Maybe even part of the motivation for the Lakers arrived shortly before game-time when A.C. Milan striker Zlatan Ibrahimović, who played with the L.A. Galaxy from 2018-19, criticized James for essentially being a political activist and an advocate for change in America. Ibrahimović said in an interview with UEFA for Discovery+ on Thursday that James is “phenomenal,” but doesn’t need to do sports and politics simultaneously.
“Do what you’re good at,” Ibrahimović said, as if he were giving advice. “Do the category you do. I play football because I’m the best at playing football. I don’t do politics. If I would be a political politician, I would do politics. That is the first mistake people do when they become famous and they become in a certain status. Stay out of it. Just do what you do best because it doesn’t look good.”
James not only responded with his performance, but he also addressed Ibrahimović after the game, saying he won’t shut up and dribble:
“I will never shut up about things that are wrong.
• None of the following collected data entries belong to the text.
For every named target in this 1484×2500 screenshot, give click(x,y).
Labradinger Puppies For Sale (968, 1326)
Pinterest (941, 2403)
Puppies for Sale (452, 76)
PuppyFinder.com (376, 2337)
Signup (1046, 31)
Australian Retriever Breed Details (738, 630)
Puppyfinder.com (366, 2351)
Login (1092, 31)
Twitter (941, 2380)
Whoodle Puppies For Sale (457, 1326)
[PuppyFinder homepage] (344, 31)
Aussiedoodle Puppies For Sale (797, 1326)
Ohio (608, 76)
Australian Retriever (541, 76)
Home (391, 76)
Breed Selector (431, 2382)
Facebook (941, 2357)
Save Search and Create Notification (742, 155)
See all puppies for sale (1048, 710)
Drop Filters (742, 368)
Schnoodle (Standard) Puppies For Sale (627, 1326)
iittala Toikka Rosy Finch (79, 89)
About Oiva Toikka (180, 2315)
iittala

I preach about my people, and I preach about equality, social justice, racism, voter suppression; things that go on in our community. I’ll use my platform to continue to shed light on everything that’s going on around this country and around the world. There’s no way I would ever just stick to sports because I understand how powerful this platform and my voice is.”
And, because the internet will always find out, here’s a clip of Ibrahimović crediting Muhammad Ali for being a role model for what he did inside and outside of boxing. It’s the typical revisionist history people do with Ali (and Martin Luther King Jr and Roberto Clemente, etc), who wasn’t nearly as beloved in his time as he became in hindsight.